START GIVEN DATA
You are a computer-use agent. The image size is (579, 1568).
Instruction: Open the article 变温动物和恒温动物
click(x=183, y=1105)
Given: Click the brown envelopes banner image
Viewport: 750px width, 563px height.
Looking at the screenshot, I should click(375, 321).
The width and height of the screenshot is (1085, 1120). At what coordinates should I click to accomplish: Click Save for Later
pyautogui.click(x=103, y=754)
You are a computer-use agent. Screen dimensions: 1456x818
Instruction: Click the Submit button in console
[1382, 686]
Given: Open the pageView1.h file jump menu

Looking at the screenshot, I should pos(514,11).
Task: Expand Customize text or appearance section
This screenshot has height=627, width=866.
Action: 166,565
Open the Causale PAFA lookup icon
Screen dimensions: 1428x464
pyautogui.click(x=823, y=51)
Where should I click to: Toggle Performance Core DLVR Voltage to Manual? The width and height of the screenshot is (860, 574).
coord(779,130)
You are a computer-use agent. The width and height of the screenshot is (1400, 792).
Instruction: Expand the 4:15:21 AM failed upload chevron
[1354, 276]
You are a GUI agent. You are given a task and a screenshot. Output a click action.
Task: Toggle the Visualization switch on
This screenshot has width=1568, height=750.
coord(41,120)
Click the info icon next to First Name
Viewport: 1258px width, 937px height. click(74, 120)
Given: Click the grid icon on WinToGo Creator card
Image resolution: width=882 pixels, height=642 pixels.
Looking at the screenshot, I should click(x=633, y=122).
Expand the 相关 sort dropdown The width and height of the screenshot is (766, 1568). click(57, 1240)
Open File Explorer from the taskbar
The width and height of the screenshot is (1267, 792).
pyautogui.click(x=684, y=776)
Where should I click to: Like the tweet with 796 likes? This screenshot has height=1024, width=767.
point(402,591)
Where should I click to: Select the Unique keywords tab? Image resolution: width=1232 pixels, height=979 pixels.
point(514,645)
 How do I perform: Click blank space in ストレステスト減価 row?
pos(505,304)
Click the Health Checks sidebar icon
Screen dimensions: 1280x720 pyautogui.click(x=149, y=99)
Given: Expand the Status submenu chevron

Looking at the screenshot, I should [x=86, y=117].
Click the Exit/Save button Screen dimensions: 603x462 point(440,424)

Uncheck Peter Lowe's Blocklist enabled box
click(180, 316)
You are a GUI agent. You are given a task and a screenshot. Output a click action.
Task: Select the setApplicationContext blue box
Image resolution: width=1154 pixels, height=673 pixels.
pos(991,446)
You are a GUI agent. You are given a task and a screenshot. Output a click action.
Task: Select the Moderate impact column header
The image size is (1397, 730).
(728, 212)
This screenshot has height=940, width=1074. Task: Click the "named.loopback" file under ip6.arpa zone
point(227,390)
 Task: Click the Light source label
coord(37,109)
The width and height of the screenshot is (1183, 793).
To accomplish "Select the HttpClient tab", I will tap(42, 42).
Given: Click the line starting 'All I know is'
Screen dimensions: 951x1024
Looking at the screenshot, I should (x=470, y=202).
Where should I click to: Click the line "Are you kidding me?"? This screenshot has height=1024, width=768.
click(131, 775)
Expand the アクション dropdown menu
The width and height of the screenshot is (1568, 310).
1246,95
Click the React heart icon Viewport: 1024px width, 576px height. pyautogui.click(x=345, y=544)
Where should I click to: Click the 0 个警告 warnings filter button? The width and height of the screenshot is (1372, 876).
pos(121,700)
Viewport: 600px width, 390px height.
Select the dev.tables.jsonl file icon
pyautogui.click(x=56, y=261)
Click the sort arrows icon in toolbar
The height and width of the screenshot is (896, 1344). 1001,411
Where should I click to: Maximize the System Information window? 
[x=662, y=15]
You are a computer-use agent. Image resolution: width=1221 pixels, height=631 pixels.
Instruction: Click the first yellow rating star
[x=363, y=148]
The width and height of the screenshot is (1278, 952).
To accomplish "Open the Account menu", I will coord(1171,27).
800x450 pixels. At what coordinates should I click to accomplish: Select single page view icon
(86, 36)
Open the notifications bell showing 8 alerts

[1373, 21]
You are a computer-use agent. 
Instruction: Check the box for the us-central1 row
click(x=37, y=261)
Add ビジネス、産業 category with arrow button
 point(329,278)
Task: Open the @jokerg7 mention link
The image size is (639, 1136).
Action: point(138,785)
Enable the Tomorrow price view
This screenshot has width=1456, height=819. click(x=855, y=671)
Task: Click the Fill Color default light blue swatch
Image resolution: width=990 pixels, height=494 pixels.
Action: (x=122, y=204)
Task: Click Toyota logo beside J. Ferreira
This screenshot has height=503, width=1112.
END GIVEN DATA
When you reach the line that contains "Given: Click the grid", stop; output it and every line before it from the start of the data, exactly as written.

- ANSWER FOR THIS EXERCISE -
You are a computer-use agent. The image size is (579, 1568).
Instruction: Open the article 变温动物和恒温动物
click(x=183, y=1105)
Given: Click the brown envelopes banner image
Viewport: 750px width, 563px height.
Looking at the screenshot, I should click(375, 321).
The width and height of the screenshot is (1085, 1120). At what coordinates should I click to accomplish: Click Save for Later
pyautogui.click(x=103, y=754)
You are a computer-use agent. Screen dimensions: 1456x818
Instruction: Click the Submit button in console
[1382, 686]
Given: Open the pageView1.h file jump menu

Looking at the screenshot, I should pos(514,11).
Task: Expand Customize text or appearance section
This screenshot has height=627, width=866.
Action: 166,565
Open the Causale PAFA lookup icon
Screen dimensions: 1428x464
pyautogui.click(x=823, y=51)
Where should I click to: Toggle Performance Core DLVR Voltage to Manual? The width and height of the screenshot is (860, 574).
coord(779,130)
You are a computer-use agent. The width and height of the screenshot is (1400, 792).
Instruction: Expand the 4:15:21 AM failed upload chevron
[1354, 276]
You are a GUI agent. You are given a task and a screenshot. Output a click action.
Task: Toggle the Visualization switch on
This screenshot has width=1568, height=750.
coord(41,120)
Click the info icon next to First Name
Viewport: 1258px width, 937px height. click(74, 120)
Given: Click the grid icon on WinToGo Creator card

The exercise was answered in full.